That said, there is a bit of a common theme between pre-settlement legal funding and structured settlement funding. Both will keep you going a bit longer - pre-settlement funding, for example, that provides advance funding against the expected settlement that goes a long way in helping the plaintiff pay bills and expenses as he or she waits for the case to settle - and structured settlement funding, which helps keep you going longer after the settlement has come in.

It’s how the structured settlement funding is set up, that reveals exactly what it is, and what it isn’t.

Basically, when the plaintiff wins a case and settlement money comes in (following the obligatory holdbacks to verify the absence of liens, and such); you would be generally looking at a lump-sum payment that goes into a bank account and sits there, allowing the plaintiff to draw from it at will.
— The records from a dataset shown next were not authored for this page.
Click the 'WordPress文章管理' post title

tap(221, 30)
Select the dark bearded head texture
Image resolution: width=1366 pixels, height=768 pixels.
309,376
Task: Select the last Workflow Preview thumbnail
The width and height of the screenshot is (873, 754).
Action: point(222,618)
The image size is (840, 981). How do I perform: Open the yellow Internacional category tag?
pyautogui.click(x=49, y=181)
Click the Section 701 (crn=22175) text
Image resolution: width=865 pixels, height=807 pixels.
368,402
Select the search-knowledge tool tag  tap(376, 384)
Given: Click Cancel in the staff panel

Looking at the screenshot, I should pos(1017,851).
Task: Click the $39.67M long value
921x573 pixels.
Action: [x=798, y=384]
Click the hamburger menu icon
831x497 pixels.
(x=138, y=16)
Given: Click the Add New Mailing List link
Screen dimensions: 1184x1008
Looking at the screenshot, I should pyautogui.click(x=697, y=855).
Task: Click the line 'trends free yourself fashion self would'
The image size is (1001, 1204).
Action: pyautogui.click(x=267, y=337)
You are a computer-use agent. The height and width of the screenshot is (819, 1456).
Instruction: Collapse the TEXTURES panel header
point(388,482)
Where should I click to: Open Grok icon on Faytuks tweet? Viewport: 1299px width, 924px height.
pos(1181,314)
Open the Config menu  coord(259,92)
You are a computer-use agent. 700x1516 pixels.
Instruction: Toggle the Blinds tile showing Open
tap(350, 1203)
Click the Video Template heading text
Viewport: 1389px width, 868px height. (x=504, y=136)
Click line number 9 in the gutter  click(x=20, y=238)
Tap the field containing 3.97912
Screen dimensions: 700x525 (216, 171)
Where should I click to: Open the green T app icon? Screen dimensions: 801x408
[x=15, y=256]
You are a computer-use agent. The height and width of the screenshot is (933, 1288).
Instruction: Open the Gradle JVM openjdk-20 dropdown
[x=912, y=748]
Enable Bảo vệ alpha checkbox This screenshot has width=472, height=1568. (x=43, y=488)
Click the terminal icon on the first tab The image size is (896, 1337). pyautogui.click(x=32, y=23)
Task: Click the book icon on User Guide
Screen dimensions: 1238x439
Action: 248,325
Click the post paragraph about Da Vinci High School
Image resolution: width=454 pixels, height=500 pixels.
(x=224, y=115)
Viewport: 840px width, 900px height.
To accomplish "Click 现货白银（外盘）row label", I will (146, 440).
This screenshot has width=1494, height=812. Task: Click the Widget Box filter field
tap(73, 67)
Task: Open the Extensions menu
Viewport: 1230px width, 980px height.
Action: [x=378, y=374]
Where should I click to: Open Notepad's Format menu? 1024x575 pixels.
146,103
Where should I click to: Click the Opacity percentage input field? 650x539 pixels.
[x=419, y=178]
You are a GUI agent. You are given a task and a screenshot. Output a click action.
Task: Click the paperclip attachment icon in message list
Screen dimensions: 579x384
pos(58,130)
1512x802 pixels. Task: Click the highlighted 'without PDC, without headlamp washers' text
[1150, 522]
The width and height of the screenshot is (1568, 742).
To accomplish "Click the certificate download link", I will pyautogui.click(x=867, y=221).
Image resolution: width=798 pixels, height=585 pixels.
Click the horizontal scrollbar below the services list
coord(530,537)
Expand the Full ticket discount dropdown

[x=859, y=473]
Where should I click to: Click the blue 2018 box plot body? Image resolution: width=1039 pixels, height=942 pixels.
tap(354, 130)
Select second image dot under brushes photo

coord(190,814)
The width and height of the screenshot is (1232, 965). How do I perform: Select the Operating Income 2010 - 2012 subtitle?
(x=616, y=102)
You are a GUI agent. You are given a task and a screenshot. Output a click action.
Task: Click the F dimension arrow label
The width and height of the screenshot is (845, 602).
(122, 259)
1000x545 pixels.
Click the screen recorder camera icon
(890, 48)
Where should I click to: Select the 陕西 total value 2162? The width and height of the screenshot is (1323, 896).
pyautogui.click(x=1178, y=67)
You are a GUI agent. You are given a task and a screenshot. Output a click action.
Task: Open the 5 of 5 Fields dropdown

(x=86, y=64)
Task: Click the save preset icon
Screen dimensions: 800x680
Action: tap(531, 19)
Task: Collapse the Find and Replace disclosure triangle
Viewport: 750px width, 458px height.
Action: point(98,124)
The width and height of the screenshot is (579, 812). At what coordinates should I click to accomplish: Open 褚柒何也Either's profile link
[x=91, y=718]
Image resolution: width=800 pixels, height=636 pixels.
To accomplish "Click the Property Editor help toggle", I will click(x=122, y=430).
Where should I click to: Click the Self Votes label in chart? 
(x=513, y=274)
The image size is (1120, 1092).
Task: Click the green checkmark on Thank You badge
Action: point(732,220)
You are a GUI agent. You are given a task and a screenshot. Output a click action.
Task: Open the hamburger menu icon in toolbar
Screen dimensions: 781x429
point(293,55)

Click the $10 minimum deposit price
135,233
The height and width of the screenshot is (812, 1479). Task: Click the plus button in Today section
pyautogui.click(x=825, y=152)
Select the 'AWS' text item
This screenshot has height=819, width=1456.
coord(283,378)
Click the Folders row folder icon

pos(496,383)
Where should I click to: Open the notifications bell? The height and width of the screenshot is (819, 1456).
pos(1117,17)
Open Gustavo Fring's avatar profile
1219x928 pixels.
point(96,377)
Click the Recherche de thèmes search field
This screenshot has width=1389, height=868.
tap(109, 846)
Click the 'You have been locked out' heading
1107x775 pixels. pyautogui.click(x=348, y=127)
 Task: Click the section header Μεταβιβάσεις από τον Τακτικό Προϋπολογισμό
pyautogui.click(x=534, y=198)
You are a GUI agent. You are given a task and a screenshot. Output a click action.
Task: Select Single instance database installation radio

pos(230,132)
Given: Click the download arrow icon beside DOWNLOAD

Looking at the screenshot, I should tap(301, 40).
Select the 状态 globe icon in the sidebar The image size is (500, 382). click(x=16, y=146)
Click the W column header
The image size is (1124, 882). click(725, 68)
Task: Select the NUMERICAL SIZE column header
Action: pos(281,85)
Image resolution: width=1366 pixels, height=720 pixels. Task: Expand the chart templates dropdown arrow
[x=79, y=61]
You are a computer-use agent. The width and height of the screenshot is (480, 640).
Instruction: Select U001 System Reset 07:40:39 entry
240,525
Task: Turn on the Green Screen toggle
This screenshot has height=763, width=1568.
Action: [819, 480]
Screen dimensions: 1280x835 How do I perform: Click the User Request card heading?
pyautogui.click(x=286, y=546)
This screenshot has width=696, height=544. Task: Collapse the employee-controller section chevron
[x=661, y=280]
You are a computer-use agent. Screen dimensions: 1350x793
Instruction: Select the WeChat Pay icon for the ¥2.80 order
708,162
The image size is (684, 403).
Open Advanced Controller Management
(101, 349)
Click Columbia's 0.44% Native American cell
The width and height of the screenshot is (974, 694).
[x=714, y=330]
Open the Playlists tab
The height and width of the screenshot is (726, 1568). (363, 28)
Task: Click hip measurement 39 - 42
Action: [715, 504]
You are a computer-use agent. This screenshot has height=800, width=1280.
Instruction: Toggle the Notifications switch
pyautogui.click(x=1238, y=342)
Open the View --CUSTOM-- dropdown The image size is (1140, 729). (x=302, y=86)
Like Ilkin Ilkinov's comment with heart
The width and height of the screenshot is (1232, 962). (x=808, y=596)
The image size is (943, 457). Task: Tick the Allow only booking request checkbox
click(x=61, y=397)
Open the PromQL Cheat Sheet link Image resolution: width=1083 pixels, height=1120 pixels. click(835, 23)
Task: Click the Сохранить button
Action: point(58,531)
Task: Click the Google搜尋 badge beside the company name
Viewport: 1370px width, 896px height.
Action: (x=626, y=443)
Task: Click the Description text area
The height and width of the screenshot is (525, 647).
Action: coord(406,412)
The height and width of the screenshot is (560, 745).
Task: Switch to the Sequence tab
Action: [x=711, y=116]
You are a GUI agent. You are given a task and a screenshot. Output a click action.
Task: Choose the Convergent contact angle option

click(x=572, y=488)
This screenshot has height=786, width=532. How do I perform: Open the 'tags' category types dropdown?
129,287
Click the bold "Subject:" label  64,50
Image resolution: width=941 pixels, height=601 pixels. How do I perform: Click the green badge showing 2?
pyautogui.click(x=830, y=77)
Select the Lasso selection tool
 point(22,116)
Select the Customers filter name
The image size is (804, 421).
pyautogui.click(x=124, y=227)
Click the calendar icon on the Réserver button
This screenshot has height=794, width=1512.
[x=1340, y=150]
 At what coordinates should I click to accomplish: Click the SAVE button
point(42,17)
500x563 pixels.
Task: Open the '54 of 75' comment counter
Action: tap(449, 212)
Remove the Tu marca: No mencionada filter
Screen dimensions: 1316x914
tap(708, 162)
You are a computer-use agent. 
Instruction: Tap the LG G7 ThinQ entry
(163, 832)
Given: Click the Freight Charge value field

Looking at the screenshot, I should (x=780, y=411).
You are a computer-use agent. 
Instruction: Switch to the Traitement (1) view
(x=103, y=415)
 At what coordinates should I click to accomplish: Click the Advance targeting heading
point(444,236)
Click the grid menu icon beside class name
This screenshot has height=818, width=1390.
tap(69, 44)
However, once that settlement fund is exhausted, that’s it. There’s no more pot of gold at the end of the rainbow.

Many Americans know the feeling of blasting through an inheritance, for example, more quickly than anticipated. It’s easy to do. The wise plaintiff will take that settlement money and invest the principal wisely, with help from a qualified financial professional.

Well, that’s basically what structured settlement funding is - settlement money that is paid to you by way of installments. In this way, looking at it simply, it lasts longer. But it also makes much more sense if the plaintiff has ongoing care needs that require funding years down the road.

Structured settlement funding actually got its start in Canada, as a way to take care of physically challenged plaintiffs born with birth defects stemming from their mother’s use of Thalidomide. The strategy would soon be adopted in the US, especially in product liability and injury cases.

A structured settlement is a financial or insurance arrangement whereby a claimant agrees to resolve a personal injury tort claim by receiving periodic payments on an agreed schedule rather than as a lump sum. Once the plaintiff and defense have settled the tort claim in exchange for periodic payments to be made by the defendant, the full amount constitutes tax-free damages to the victim. The defendant may then assign its periodic payment obligation to a structured settlement company (typically a single purpose affiliate of a life insurer) that funds its assumed obligation with an annuity purchased from its affiliated life insurer.

This also allows for, say, the budgeting of the settlement payout that makes the most sense for the plaintiff’s particular needs going forward.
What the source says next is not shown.